I would fain introduce yet an argument besides, no mean one, as I think. For they who in this life take up the knowledge of mechanics (as it is called) often engage to perform some great thing, and the way of doing it is hidden from the mind of hearers, till they have seen it done; but they looking at the skill that is in them, even before the trial itself, accept it on faith, not venturing to gainsay. How then (may one say) will not they with reason be open to heavy charges, for daring to dishonour with their unbelief God the Chiefest Worker of all things, who refuse not to say how to those things which He worketh, albeit they acknowledge Him to be the Giver of all wisdom, and are taught by the whole Divine Scripture that He can do all things? But if thou persistest, O Jew, saying How! I too will imitate for thy sake thine ignorance, and say to thee, how camest thou out of Egypt? how (tell me) was the rod of Moses changed into a serpent? how became the hand leprous, and was again restored, as it is written? how passed the water into the nature of blood? how passedst thou through the Red Sea, as through dry land? how by means of a tree was the bitter water of Mara changed into sweet? how too was water supplied to thee from the breasts of the rocks? how was the manna brought down to thee? how again stood the Jordan in his place? or how through a shout alone was the impregnable wall of Jericho shattered? And will that how never fail thee? For thou wilt be detected, already amazed at many mighty works, to which if thou appliest the how, thou wilt wholly disbelieve all Divine Scripture, and wilt overthrow all the words of the holy Prophets, and, above all, the holy writings of thine own Moses himself. It were therefore meeter far, that, believing in Christ and assenting unhesitatingly to His words, ye should be zealous to learn the mode of the blessing, and not be inconsiderately intoxicate saying, How can this Man give us His Flesh to eat? for the word this Man too they say in disdain. For some such meaning again does their arrogant speech hint at.

53 Verily, verily, I say unto you, Except ye eat the Flesh of the Son of Man and drink His Blood, ye have not life in you.

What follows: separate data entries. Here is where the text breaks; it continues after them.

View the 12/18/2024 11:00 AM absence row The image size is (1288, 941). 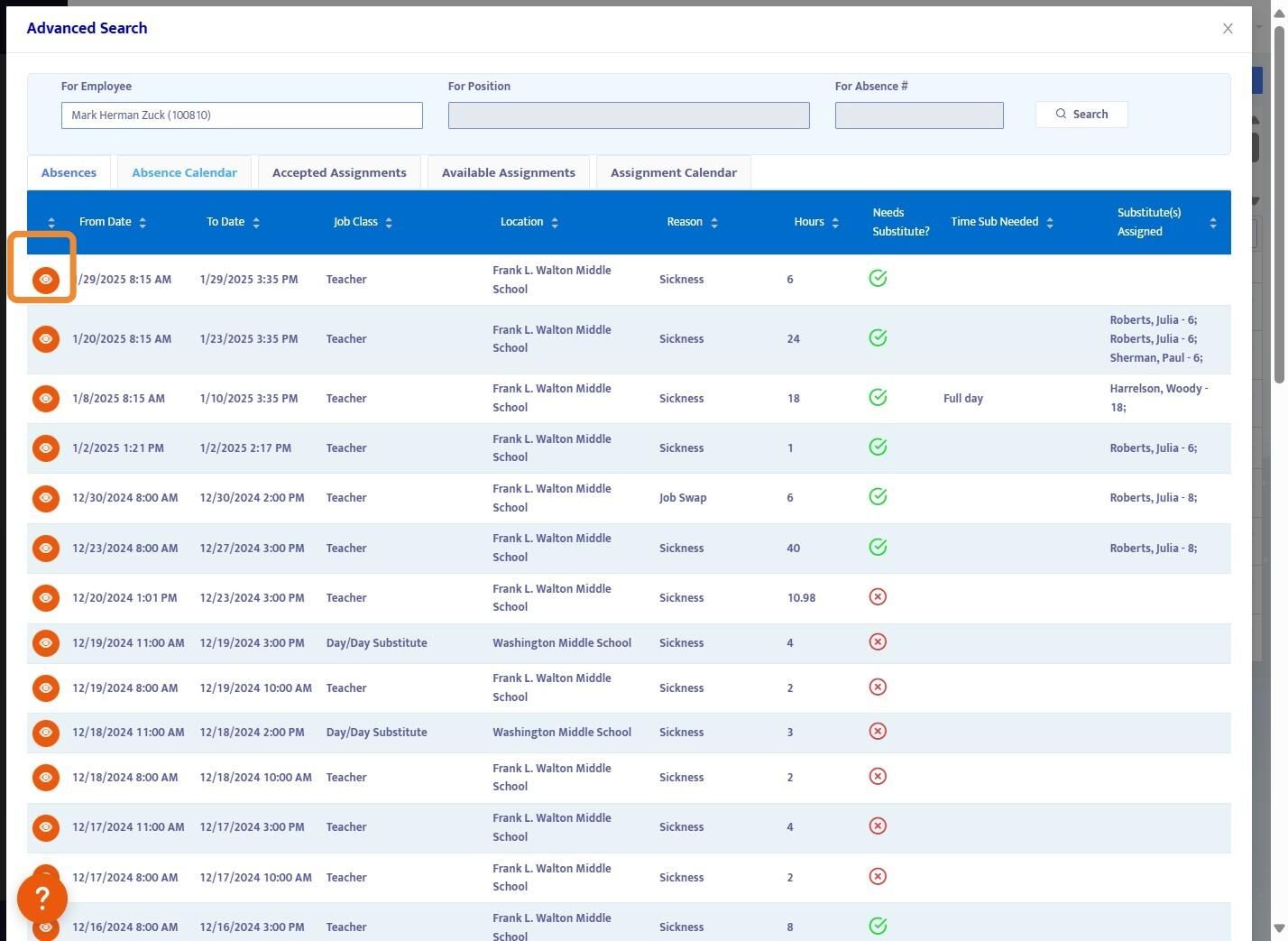coord(45,733)
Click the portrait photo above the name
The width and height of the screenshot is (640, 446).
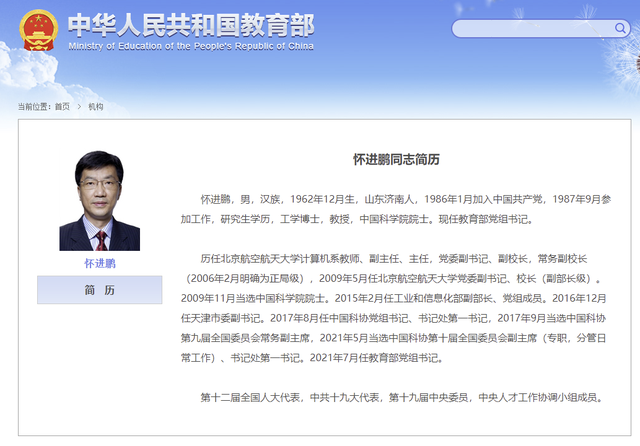(99, 200)
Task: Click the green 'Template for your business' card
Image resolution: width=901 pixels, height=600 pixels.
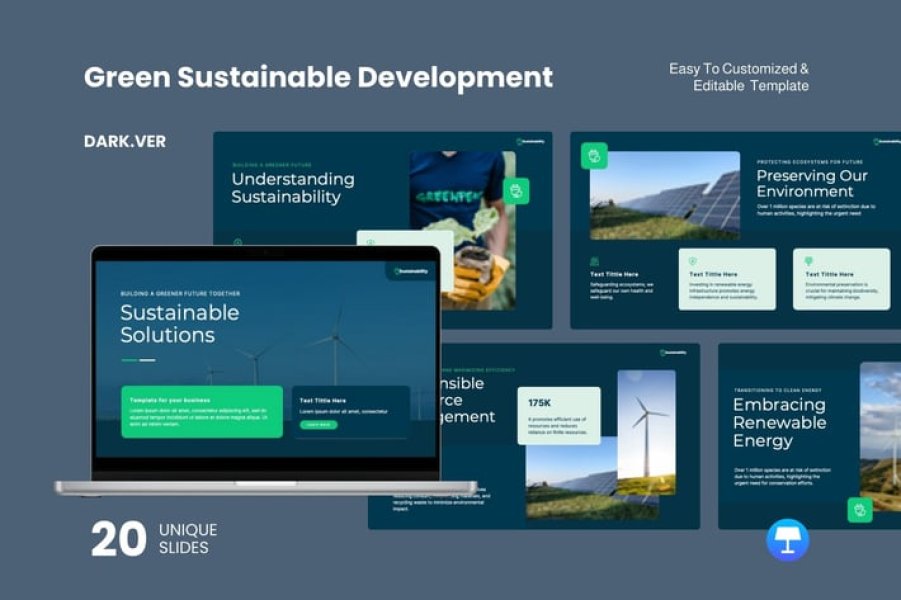Action: pos(202,411)
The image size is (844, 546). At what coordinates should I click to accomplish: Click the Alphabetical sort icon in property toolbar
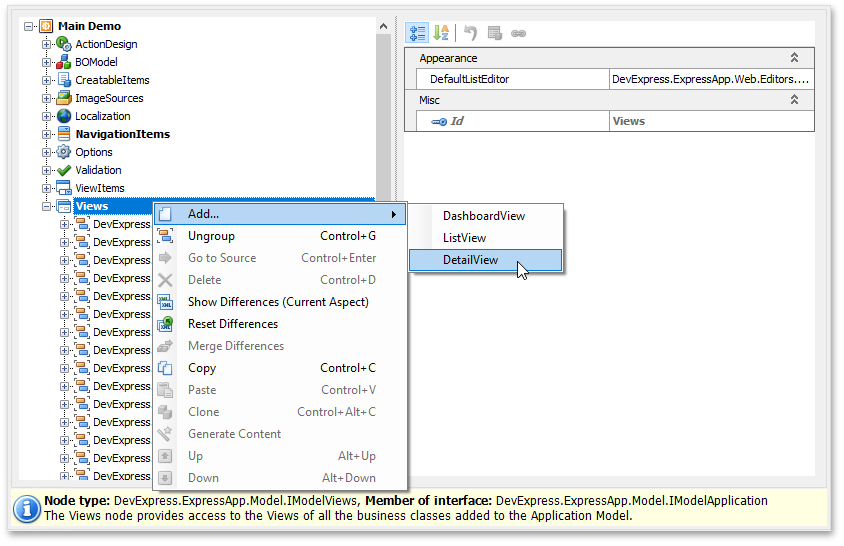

Long-suffering truly and of great mercy is Christ, as one may see from the words now before us. For in no wise reproaching the littleness of soul of the unbelievers, He again richly gives them the life-giving knowledge of the Mystery, and having overcome, as God, the arrogance of them that grieve Him, He tells them those things whereby they shall (He says) mount up to endless life. And how He will give them His Flesh to eat, He tells them not as yet, for He knew that they were in darkness, and could never avail to understand the ineffable: but how great good will result from the eating He shews to their profit, that haply inciting them to a desire of living in greater preparation for unfading pleasures, He may teach them faith. For to them that have now believed there follows suitably the power too of learning. For so saith the prophet Isaiah, If ye will not believe neither yet shall ye understand. It was therefore right, that faith having been first rooted in them, there should next be brought in understanding of those things whereof they are ignorant, and that the investigation should not precede faith.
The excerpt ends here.